Mikhail Bulgakov (1891-1940) wrote a fantastic satire about life in the Soviet Union that was never able to be published in his lifetime. THE MASTER AND MARGARITA was finally published in 1966 and the 150,000 copies were sold out within hours. Daniel Radcliffe, who played Harry Potter in the movies says that it is his favorite novel – “it’s just the greatest explosion of imagination, craziness, satire, humor, and heart.”

He wrote the novel because of his outrage at the portrayals of Christ in Soviet anti-religious propaganda. His method was to portray the reality of the eternal world through the intrusion of a stranger into Moscow – Satan. When typical atheists denied the existence of Jesus, Woland, the Satan character, scoffed and asserted that he was there when Jesus was crucified.

An author writes an account of the trial and death of Jesus with the main character being Pontius Pilate, who personifies cowardice, which Bulgakov maintains is the worst of vices. The prince of this world is the guarantor of the world of heaven and hell. They exist because he exists. In other words, the terror of evil, as seen in Stalin’s regime, and the banishment of God from society, witnesses to the reality of God.
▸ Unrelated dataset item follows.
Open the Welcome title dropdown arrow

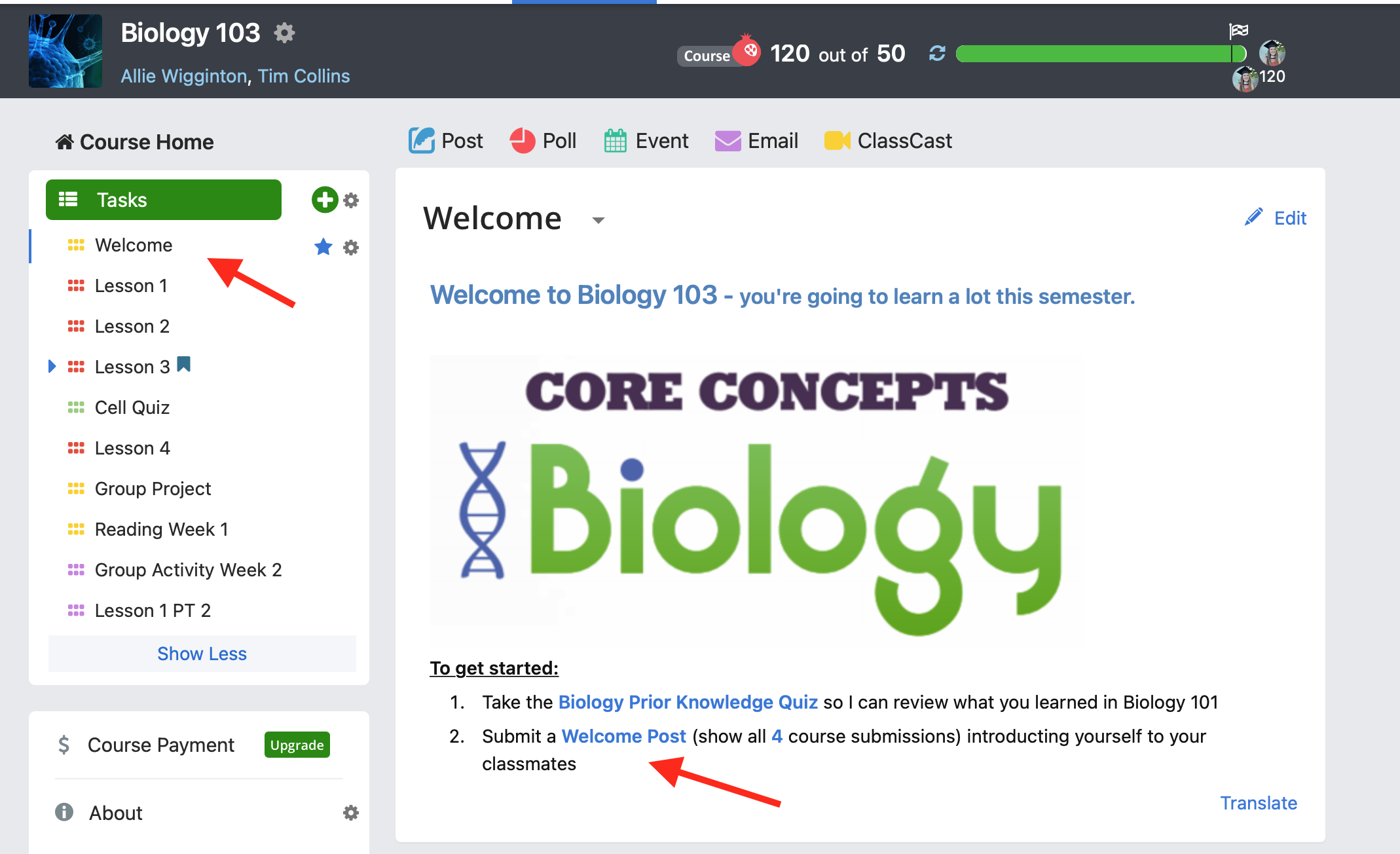[598, 220]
Satan is the only truth-teller in Moscow, everyone else is false. Through a series of seances at the Variety Theater, Satan exposes the vanity, greed and servility that continues to rule in a communist culture. Bulgakov proposed that in a place like the USSR, justice was with the dark forces: the gospel according to the devil.
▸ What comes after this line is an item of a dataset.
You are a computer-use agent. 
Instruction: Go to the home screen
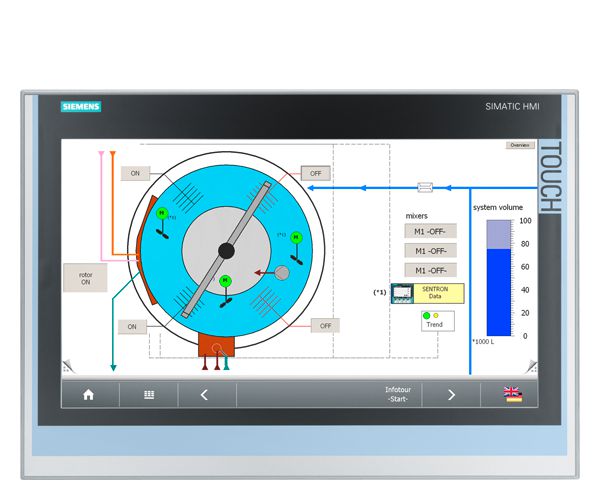(88, 394)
The novel deserves to be read, not only because it is unique, fascinating, funny and macabre, but also because it exposes the fallacy of secularism, of the God-deniers, the materialists who exercise their power in every society and generation. It reveals the literal reality of the supernatural, hell and judgment, the horror of the rejection of the Gospel and the reincarnation of people like Pontius Pilate in powerful figures of history.

It reminds me of the parable Jesus told: “When a strong man, fully armed, guards his own house, his possesions are safe. But when someone stronger attacks him and over powers him, he takes away the armor in which the man trusted and divides up the spoil…When an evil spirit comes out of a man, it goes through arid places seeking rest and does not find it. Then it says, ‘I will return to the house I left.’ When it arrives, it finds the house swept clean and put in order. Then it goes and takes seven other spirits more wicked than itself, and they goes in and live there. And the final condition of that man is worse than the first” (Luke 11:21-26). The saying is a warning of the dangers of getting rid of evil without filling the vacuum with good. Atheistic communism and secular materialism in general in rejecting Jesus are leaving themselves exposed to increased Satanic attack. It is a warning to us in the West when Jesus and God are rejected. “He who is not with me is against me.”

THE MASTER AND MARGARITA, is available in a Penguin Classics Deluxe Edition, 2016, translated by Richard Pevear and Larissa Volokhonsky.